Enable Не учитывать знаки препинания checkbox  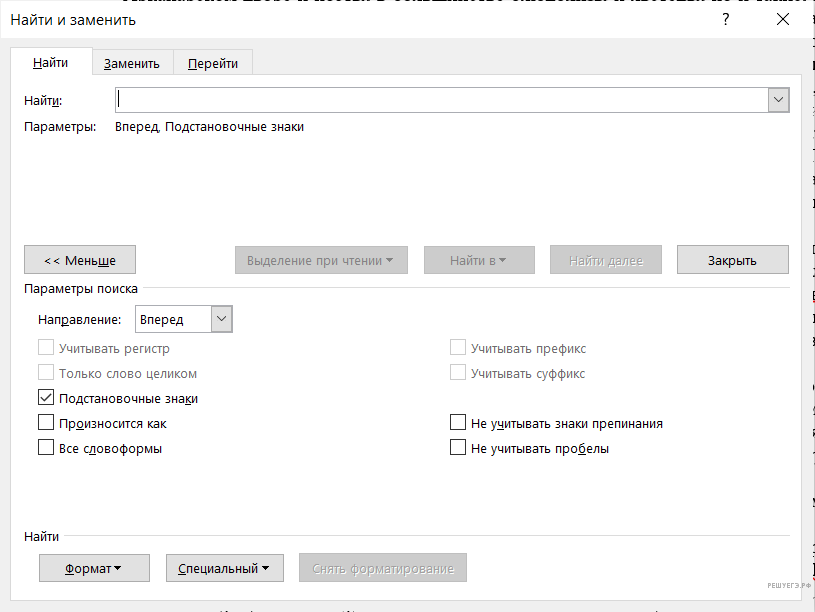[458, 423]
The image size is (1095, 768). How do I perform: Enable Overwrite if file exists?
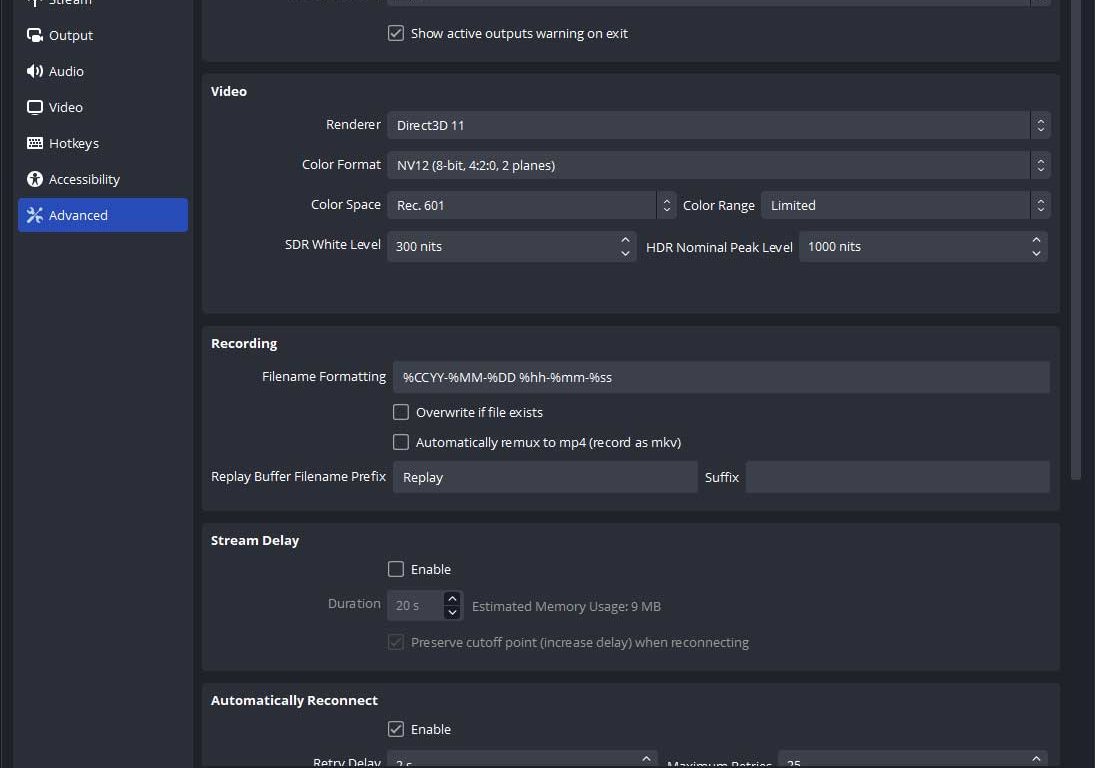pyautogui.click(x=401, y=412)
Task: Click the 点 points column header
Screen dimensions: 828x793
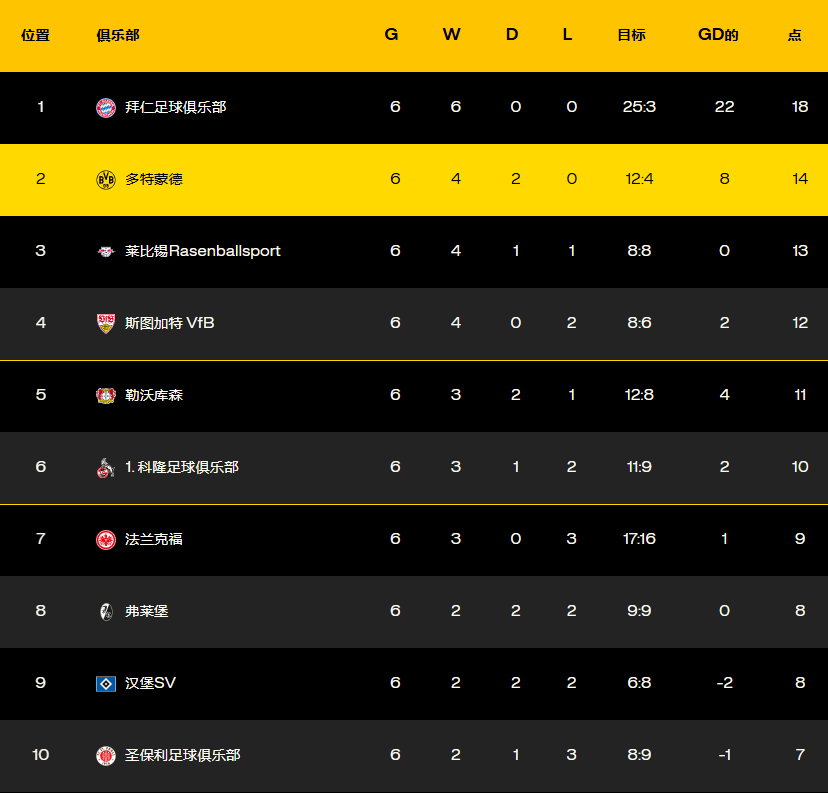Action: [794, 35]
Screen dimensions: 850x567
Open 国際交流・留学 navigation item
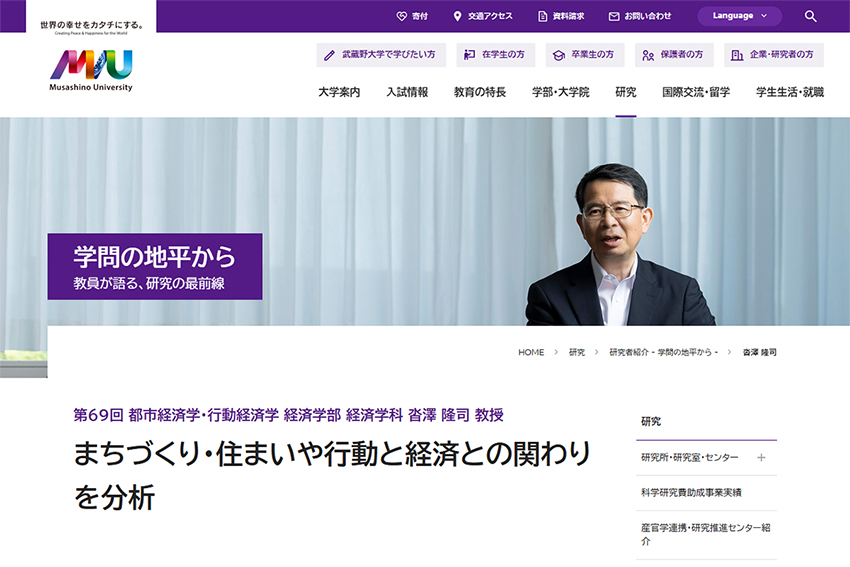pos(696,92)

※ ※ ※

AIM OF THE EXERCISE: Set down exactly the lines of the entries above from the one holding "Screen dimensions: 850x567" through the last one, including both, with the pictures left out.

RESULT OF THIS TASK:
Screen dimensions: 850x567
Open 国際交流・留学 navigation item
pos(696,92)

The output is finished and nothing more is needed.